Dod101 wrote:Arborbridge wrote:[My investment in Aviva from 2007 is still under water, and Luni's opinion was always that it would repeat a cycle of dividend building and failure. My experience is not a happy one (XIRR 2.2%, and this includes dividends), whereas VOD hasn't put a foot wrong, though I always suspect it might! Its history since 2006 when I added it, has been far more satisfctory than Aviva.
Luni is not the only one. I am on record as saying much the same of RSA and Aviva because of their baggage. I would not buy either.
Yes, I remember that on TMF.
Aviva PLC (AV) was one of the first four holdings in my HYP. I bought in February 2012, at a price of 363.978p on a yield of just over 7.00%. The almost immediately announced final dividend was a small increase and the following interim was a hold from the previous year. There then followed a profit warning and a large drop in the dividend.
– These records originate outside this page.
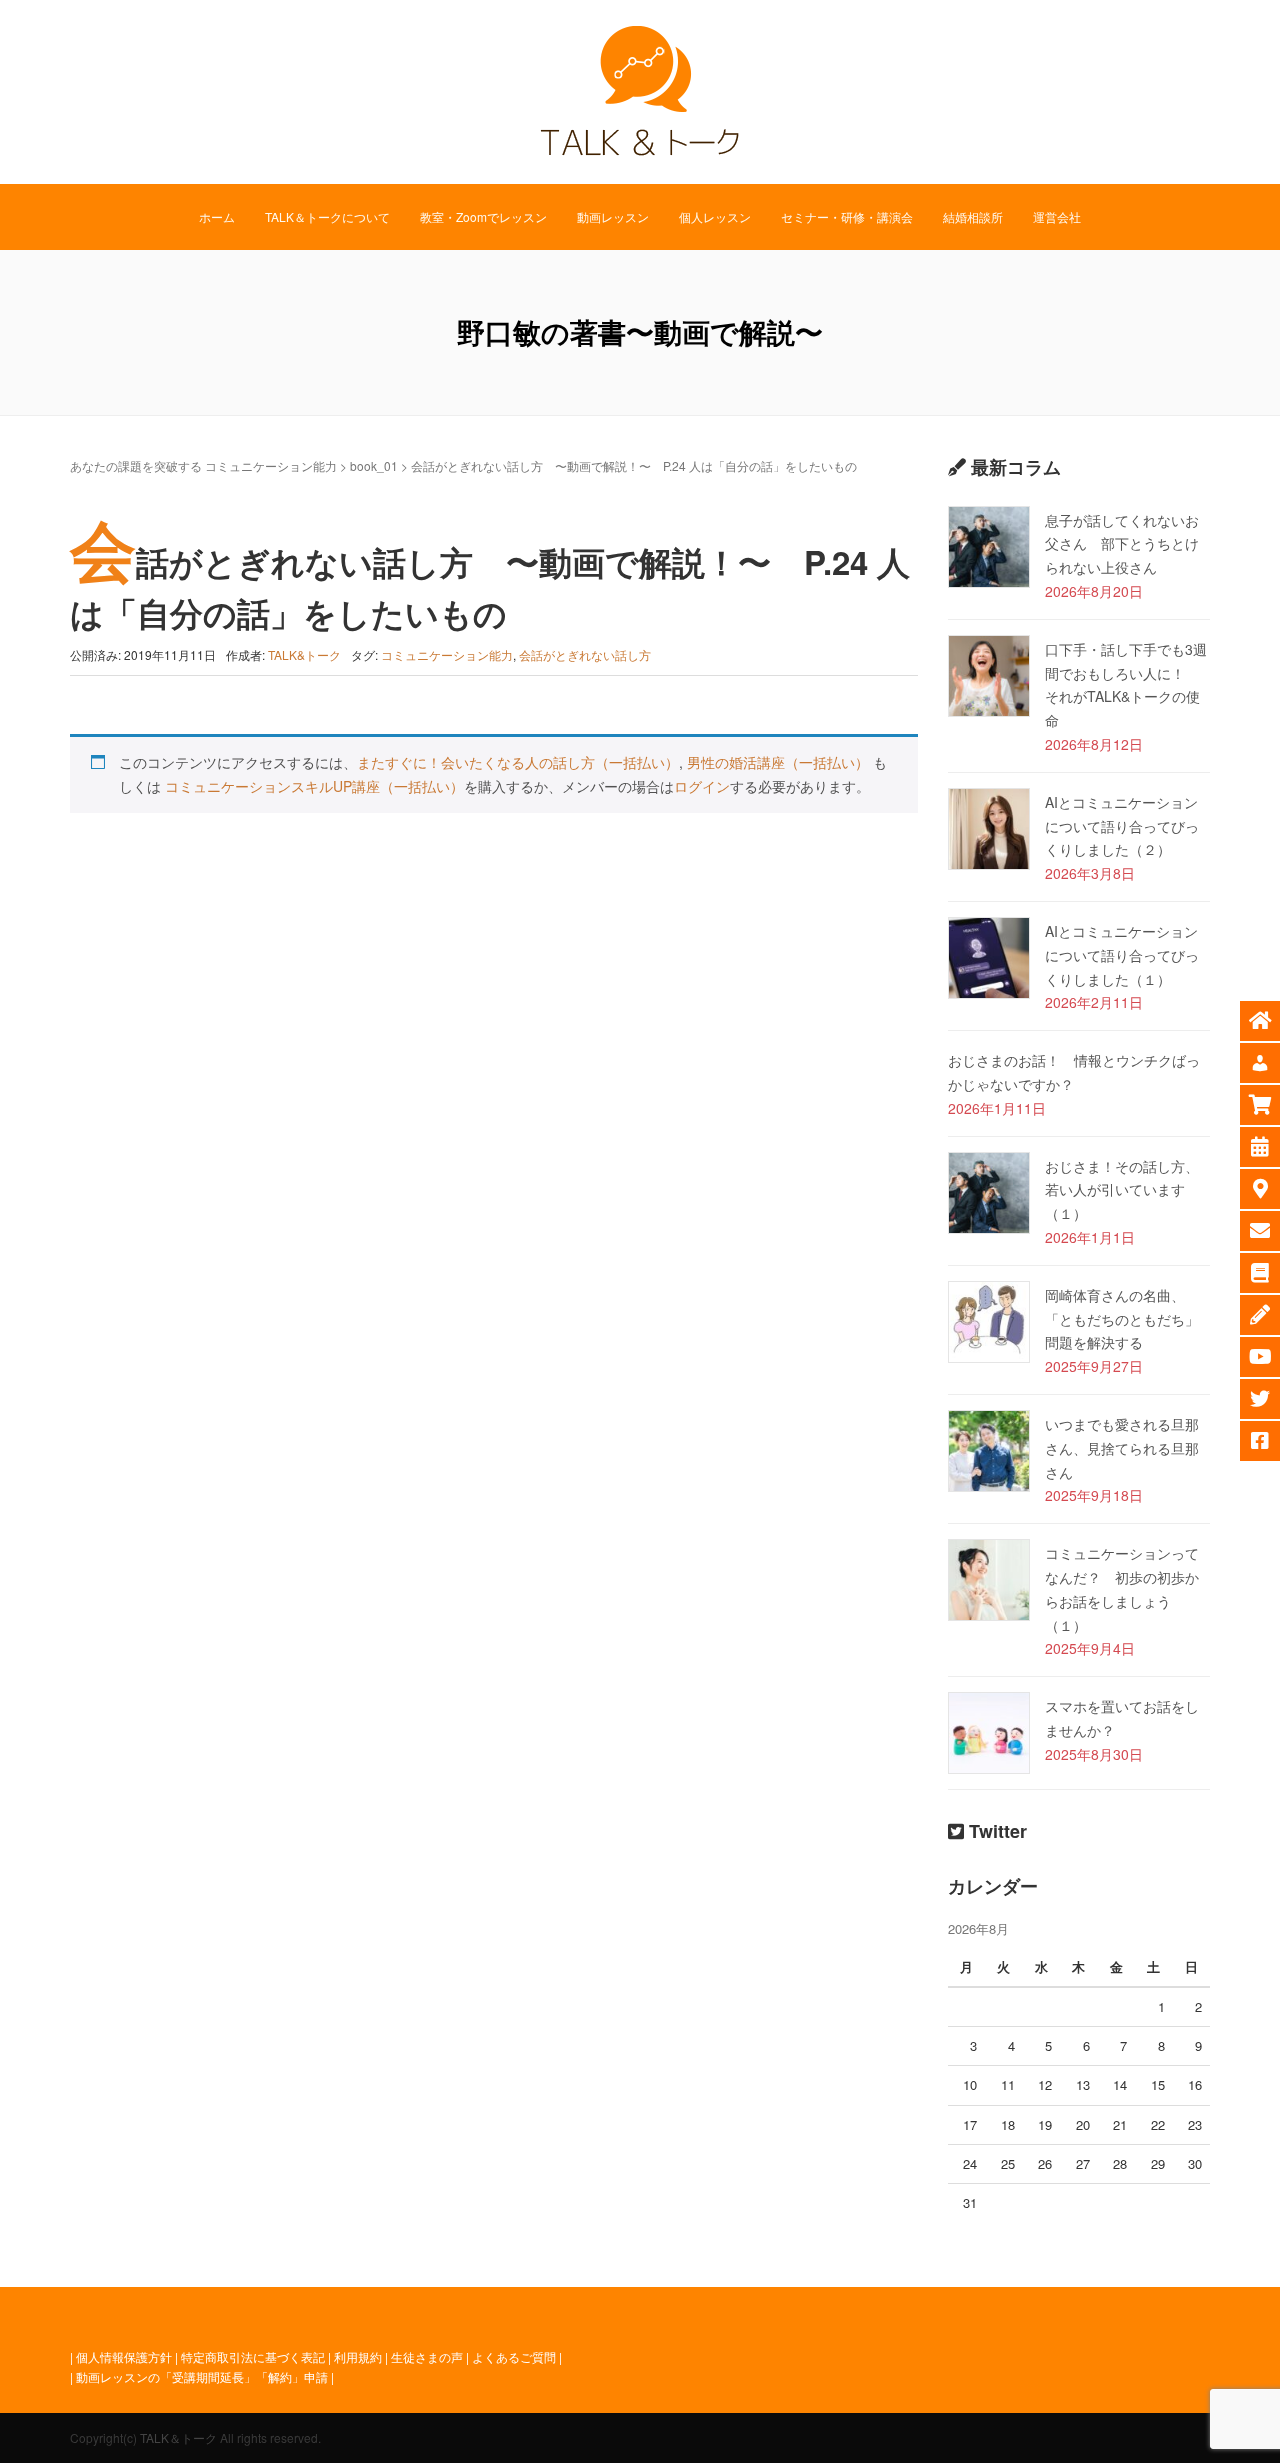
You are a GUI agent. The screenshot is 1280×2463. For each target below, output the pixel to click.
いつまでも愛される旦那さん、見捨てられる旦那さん (1122, 1448)
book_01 (374, 465)
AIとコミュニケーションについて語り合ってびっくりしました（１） (1122, 955)
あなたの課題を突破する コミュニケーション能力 (203, 465)
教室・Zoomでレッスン (483, 216)
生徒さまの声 (427, 2356)
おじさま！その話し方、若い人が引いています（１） (1122, 1190)
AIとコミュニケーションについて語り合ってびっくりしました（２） (1122, 826)
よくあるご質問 (514, 2356)
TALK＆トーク (178, 2437)
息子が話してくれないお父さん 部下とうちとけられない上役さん (1122, 544)
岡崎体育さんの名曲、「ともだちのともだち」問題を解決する (1122, 1319)
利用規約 (358, 2356)
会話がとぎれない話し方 (585, 654)
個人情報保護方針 (124, 2356)
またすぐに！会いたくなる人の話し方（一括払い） (518, 762)
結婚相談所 (973, 216)
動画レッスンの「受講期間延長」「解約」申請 (202, 2376)
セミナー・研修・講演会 (847, 216)
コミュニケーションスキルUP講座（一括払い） (314, 786)
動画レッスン (613, 216)
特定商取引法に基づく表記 (253, 2356)
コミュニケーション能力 (447, 654)
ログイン (702, 786)
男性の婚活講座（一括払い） (778, 762)
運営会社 (1057, 216)
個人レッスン (715, 216)
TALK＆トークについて (327, 216)
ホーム (217, 216)
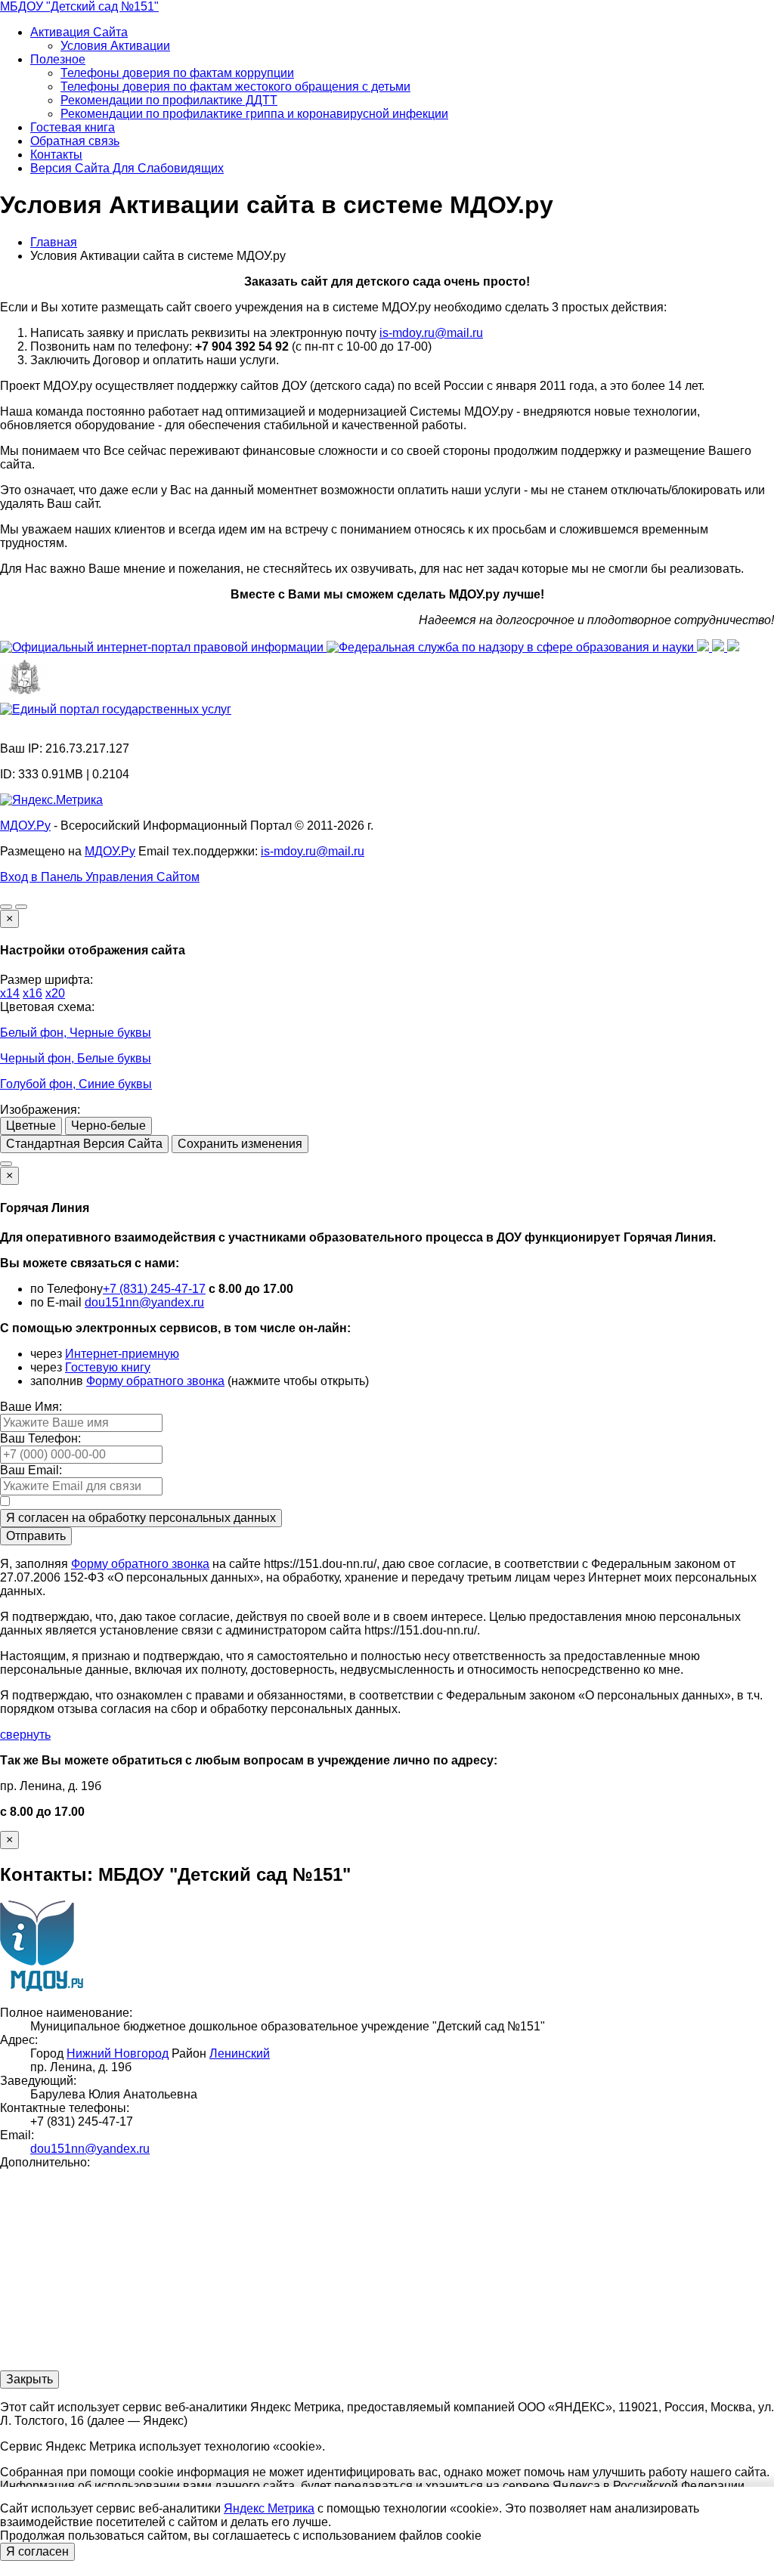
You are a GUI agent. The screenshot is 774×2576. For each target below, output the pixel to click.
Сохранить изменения (240, 1143)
At this point both you and Luniversal advised me to sell as Aviva was "never" going to produce the income an HYP needed. The Compounded Annualised Growth Rate (CAGR) since purchase on this position is currently 8.45%, so I am mighty glad I ignored such knee-jerk nonsense. There is nothing fundamentally wrong with AV as an HYP constituent, as long as it is bought at the right price.